··· Information supplied
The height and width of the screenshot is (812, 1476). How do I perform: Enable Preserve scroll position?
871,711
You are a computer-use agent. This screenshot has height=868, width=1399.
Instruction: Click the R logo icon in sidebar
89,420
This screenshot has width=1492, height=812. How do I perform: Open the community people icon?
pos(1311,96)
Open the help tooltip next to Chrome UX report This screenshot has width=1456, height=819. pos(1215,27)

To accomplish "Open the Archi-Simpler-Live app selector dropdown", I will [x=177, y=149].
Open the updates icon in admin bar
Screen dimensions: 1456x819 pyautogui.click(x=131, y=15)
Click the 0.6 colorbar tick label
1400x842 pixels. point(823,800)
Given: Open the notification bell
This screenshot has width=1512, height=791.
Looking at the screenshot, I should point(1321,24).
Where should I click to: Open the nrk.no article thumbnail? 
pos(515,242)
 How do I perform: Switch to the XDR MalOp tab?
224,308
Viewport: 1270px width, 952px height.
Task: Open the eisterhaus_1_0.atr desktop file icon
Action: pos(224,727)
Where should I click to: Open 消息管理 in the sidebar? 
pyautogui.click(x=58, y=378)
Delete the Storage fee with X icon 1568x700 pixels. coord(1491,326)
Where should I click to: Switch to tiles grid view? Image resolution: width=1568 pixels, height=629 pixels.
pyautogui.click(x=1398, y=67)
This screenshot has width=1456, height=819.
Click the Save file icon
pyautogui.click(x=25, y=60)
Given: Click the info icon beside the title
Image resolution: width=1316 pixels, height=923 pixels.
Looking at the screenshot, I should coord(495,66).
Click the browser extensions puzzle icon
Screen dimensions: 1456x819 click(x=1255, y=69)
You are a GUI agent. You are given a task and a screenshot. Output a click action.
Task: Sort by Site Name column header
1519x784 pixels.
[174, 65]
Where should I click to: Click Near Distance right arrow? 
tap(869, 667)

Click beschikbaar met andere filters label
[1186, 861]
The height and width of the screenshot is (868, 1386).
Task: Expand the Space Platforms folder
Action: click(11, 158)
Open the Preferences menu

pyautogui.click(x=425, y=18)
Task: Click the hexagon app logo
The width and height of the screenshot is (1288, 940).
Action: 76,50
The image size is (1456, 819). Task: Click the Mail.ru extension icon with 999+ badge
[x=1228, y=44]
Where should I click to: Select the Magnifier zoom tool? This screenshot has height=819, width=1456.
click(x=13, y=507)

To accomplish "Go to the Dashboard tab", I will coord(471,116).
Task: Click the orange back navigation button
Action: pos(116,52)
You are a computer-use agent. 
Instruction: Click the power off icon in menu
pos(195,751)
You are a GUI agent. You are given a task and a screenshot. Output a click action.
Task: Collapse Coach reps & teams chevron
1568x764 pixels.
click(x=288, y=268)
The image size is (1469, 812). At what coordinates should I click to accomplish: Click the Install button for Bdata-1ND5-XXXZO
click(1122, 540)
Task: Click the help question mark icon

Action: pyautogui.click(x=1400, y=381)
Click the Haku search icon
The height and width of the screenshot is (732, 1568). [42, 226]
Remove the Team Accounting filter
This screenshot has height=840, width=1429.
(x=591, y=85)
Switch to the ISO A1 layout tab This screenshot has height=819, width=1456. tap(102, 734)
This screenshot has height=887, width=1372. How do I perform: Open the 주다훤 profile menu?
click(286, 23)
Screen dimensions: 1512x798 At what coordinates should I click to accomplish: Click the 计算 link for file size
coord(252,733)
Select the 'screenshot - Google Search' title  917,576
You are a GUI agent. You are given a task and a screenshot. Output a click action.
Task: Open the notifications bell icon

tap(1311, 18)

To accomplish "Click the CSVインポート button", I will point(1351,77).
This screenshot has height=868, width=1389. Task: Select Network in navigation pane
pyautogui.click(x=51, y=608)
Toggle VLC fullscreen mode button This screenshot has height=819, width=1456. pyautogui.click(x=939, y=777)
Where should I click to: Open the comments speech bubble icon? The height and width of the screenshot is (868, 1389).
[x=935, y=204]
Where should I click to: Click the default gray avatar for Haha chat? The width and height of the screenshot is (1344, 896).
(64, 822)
······
Task item -
After reading the data, retype all of it exactly as it reads.

Output of the task -
The height and width of the screenshot is (812, 1476). How do I perform: Enable Preserve scroll position?
871,711
You are a computer-use agent. This screenshot has height=868, width=1399.
Instruction: Click the R logo icon in sidebar
89,420
This screenshot has width=1492, height=812. How do I perform: Open the community people icon?
pos(1311,96)
Open the help tooltip next to Chrome UX report This screenshot has width=1456, height=819. pos(1215,27)

To accomplish "Open the Archi-Simpler-Live app selector dropdown", I will [x=177, y=149].
Open the updates icon in admin bar
Screen dimensions: 1456x819 pyautogui.click(x=131, y=15)
Click the 0.6 colorbar tick label
1400x842 pixels. point(823,800)
Given: Open the notification bell
This screenshot has width=1512, height=791.
Looking at the screenshot, I should point(1321,24).
Where should I click to: Open the nrk.no article thumbnail? 
pos(515,242)
 How do I perform: Switch to the XDR MalOp tab?
224,308
Viewport: 1270px width, 952px height.
Task: Open the eisterhaus_1_0.atr desktop file icon
Action: pos(224,727)
Where should I click to: Open 消息管理 in the sidebar? 
pyautogui.click(x=58, y=378)
Delete the Storage fee with X icon 1568x700 pixels. coord(1491,326)
Where should I click to: Switch to tiles grid view? Image resolution: width=1568 pixels, height=629 pixels.
pyautogui.click(x=1398, y=67)
This screenshot has width=1456, height=819.
Click the Save file icon
pyautogui.click(x=25, y=60)
Given: Click the info icon beside the title
Image resolution: width=1316 pixels, height=923 pixels.
Looking at the screenshot, I should coord(495,66).
Click the browser extensions puzzle icon
Screen dimensions: 1456x819 click(x=1255, y=69)
You are a GUI agent. You are given a task and a screenshot. Output a click action.
Task: Sort by Site Name column header
1519x784 pixels.
[174, 65]
Where should I click to: Click Near Distance right arrow? 
tap(869, 667)

Click beschikbaar met andere filters label
[1186, 861]
The height and width of the screenshot is (868, 1386).
Task: Expand the Space Platforms folder
Action: click(11, 158)
Open the Preferences menu

pyautogui.click(x=425, y=18)
Task: Click the hexagon app logo
The width and height of the screenshot is (1288, 940).
Action: 76,50
The image size is (1456, 819). Task: Click the Mail.ru extension icon with 999+ badge
[x=1228, y=44]
Where should I click to: Select the Magnifier zoom tool? This screenshot has height=819, width=1456.
click(x=13, y=507)

To accomplish "Go to the Dashboard tab", I will coord(471,116).
Task: Click the orange back navigation button
Action: pos(116,52)
You are a computer-use agent. 
Instruction: Click the power off icon in menu
pos(195,751)
You are a GUI agent. You are given a task and a screenshot. Output a click action.
Task: Collapse Coach reps & teams chevron
1568x764 pixels.
click(x=288, y=268)
The image size is (1469, 812). At what coordinates should I click to accomplish: Click the Install button for Bdata-1ND5-XXXZO
click(1122, 540)
Task: Click the help question mark icon

Action: pyautogui.click(x=1400, y=381)
Click the Haku search icon
The height and width of the screenshot is (732, 1568). [42, 226]
Remove the Team Accounting filter
This screenshot has height=840, width=1429.
(x=591, y=85)
Switch to the ISO A1 layout tab This screenshot has height=819, width=1456. tap(102, 734)
This screenshot has height=887, width=1372. How do I perform: Open the 주다훤 profile menu?
click(286, 23)
Screen dimensions: 1512x798 At what coordinates should I click to accomplish: Click the 计算 link for file size
coord(252,733)
Select the 'screenshot - Google Search' title  917,576
You are a GUI agent. You are given a task and a screenshot. Output a click action.
Task: Open the notifications bell icon

tap(1311, 18)

To accomplish "Click the CSVインポート button", I will point(1351,77).
This screenshot has height=868, width=1389. Task: Select Network in navigation pane
pyautogui.click(x=51, y=608)
Toggle VLC fullscreen mode button This screenshot has height=819, width=1456. pyautogui.click(x=939, y=777)
Where should I click to: Open the comments speech bubble icon? The height and width of the screenshot is (868, 1389).
[x=935, y=204]
Where should I click to: Click the default gray avatar for Haha chat? The width and height of the screenshot is (1344, 896).
(64, 822)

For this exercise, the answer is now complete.